Deduplication, support select_streams on single pass, support headers-only

cboulay commented 3 years ago

This PR deduplicates code, allows use of select_streams without double traversal of file (#60) and adds the ability to extract headers only.

It was a bit tricky to do while holding onto a couple top-level functions. I hope I did it to everyone's satisfaction, though it's maybe a little messier than it could have been otherwise.

I think the logger is probably a little too verbose by default, especially when skipping over non-selected streams or grabbing only headers.

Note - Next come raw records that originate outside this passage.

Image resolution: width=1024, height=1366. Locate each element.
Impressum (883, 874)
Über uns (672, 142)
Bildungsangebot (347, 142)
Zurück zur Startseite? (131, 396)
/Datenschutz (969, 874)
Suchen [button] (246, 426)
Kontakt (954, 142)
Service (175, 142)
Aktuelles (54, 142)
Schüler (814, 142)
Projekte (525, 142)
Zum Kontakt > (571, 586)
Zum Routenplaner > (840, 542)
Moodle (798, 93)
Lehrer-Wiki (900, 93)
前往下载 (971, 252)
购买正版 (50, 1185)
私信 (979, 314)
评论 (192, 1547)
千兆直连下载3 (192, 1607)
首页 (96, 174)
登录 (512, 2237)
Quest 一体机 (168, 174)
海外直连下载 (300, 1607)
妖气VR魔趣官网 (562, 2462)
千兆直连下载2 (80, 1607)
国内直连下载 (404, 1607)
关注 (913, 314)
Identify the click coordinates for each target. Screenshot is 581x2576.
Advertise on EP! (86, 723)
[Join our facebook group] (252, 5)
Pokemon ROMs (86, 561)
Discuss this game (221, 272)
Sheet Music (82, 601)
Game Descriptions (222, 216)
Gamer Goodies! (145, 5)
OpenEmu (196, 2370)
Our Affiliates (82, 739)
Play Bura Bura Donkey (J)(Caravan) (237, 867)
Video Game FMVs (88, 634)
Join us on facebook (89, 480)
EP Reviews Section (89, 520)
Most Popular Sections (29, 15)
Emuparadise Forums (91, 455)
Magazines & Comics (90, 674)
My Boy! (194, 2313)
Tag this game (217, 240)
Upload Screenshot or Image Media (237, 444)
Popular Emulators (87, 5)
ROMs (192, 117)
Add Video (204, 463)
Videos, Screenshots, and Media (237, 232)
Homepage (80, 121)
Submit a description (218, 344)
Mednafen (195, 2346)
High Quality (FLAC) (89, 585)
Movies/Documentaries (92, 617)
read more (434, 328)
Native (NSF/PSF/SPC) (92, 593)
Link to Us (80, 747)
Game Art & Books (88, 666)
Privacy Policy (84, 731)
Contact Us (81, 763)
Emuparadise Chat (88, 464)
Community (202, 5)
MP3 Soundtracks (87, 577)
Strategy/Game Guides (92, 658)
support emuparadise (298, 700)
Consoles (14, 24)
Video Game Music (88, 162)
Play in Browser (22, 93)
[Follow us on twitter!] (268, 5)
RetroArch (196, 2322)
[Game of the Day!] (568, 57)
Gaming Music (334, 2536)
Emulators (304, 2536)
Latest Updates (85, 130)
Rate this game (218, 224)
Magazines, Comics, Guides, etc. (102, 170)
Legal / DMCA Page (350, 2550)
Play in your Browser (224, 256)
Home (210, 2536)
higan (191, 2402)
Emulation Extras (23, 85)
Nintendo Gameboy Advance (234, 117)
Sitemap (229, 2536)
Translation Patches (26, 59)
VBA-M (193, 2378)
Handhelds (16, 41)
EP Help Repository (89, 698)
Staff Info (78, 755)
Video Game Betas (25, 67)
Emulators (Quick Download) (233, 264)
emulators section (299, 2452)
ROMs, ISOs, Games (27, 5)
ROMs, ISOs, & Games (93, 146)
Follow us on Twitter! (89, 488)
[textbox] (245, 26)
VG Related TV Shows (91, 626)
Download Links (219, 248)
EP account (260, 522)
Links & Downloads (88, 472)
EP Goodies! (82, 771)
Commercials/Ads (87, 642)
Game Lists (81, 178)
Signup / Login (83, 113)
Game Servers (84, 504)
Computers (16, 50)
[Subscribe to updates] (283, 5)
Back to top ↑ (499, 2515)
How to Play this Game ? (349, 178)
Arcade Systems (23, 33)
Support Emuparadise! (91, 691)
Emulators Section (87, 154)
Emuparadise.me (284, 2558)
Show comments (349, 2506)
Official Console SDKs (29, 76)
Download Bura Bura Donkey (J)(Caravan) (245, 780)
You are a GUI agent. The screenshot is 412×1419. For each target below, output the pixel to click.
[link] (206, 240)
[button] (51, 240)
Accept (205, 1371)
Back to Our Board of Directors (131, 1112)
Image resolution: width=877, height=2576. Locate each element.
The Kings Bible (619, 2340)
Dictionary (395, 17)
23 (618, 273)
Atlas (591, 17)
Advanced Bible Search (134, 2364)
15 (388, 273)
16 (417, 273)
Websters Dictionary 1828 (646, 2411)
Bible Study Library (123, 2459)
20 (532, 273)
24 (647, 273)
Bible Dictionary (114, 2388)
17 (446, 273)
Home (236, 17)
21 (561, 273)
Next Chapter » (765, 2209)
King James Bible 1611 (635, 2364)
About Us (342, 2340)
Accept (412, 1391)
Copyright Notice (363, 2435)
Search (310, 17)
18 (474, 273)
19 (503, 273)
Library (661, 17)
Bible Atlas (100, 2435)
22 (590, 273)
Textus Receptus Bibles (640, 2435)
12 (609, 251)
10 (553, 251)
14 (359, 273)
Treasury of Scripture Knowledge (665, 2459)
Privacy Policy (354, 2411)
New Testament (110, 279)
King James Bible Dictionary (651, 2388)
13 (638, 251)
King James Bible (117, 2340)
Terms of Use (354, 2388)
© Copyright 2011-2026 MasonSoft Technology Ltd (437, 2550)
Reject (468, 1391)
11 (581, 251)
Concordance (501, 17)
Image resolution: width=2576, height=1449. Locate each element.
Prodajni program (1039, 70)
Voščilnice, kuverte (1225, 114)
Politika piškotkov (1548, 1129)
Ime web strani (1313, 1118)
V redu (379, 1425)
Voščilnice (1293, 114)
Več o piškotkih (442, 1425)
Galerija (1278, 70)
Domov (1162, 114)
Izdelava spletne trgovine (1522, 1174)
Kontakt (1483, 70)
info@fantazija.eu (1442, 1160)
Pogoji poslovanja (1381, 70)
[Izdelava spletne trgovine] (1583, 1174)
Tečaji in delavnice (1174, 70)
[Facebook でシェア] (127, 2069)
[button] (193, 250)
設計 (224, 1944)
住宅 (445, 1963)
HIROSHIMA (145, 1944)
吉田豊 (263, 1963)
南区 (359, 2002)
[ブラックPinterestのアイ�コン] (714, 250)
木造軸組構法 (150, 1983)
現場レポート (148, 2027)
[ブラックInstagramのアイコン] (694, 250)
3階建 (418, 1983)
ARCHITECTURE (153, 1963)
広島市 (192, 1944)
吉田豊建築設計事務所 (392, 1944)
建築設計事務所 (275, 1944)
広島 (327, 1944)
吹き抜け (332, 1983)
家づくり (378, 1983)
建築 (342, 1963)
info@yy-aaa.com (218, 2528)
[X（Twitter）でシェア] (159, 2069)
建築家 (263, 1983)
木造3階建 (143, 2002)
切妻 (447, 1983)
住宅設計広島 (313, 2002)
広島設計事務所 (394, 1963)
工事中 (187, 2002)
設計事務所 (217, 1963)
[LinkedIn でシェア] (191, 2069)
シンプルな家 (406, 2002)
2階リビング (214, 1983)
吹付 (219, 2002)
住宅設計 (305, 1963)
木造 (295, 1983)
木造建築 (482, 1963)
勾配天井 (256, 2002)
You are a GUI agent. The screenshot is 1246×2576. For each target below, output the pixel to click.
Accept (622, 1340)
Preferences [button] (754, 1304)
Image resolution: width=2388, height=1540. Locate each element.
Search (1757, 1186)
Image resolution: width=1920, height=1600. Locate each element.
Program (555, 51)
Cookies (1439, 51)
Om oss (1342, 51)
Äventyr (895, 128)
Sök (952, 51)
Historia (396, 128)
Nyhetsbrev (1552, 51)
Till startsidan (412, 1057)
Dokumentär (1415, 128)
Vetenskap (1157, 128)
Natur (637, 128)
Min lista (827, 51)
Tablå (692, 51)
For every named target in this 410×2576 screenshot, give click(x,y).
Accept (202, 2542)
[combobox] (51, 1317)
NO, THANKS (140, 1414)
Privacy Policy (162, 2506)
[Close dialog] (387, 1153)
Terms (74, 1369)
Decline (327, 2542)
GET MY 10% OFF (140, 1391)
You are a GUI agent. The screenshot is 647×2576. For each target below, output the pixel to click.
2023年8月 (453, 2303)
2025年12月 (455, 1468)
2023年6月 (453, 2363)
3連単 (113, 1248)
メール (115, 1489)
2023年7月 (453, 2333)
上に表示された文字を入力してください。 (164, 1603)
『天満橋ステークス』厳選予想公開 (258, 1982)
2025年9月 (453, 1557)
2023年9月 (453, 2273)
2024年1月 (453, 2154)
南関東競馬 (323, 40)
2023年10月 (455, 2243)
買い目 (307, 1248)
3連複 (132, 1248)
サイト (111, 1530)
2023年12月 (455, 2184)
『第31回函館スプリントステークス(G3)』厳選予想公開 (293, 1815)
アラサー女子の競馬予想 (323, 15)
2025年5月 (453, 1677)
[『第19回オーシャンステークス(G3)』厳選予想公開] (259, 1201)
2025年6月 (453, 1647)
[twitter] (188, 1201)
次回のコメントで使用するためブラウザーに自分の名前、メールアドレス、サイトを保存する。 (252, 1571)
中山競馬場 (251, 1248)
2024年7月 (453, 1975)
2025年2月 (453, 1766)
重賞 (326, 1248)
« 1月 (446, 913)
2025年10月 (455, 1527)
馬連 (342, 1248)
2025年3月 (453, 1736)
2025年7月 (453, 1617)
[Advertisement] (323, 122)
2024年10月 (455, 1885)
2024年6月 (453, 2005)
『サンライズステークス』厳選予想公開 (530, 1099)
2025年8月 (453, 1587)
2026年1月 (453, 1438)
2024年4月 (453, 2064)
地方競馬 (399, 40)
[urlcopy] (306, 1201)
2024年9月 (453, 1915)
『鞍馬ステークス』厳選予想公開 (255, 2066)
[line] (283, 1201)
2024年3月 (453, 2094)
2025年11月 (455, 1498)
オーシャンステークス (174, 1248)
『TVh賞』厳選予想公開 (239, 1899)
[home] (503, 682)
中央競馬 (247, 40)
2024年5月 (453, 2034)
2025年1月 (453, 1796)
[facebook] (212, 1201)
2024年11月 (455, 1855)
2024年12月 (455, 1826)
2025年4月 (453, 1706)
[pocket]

But I'd like some feedback before I clean that up.

I also think some of the top level functions (even the _ prefixed ones) can be re-ordered more logically, but I wanted to limit the already-large diff.

There are quite a few changes here so I'm tagging lots of reviewers. Please test on your data files. If we're happy with my previous PR then I'll merge that in here so we can test on data files with problematic clock synchronization.

cbrnr commented 3 years ago

Am I right in assuming that resolve_streams only needs stream headers? Indeed the functions it calls (parse_xdf, parse_chunks, _read_chunks) only operate on stream headers so the answer seems like an obvious "yes", but those functions' doc strings don't state this explicitly so I was just wondering if you were planning on building these out in the future?

@cboulay yes, to implement select_streams I was lazy and used parts of existing code that I'd written in an effort to write an XDF reader from scratch. Therefore, the functions you mention only need stream headers, but they are also intended to be used for reading data. At that time I thought it was more important to ship the select streams feature than keeping the code base free from duplicated code.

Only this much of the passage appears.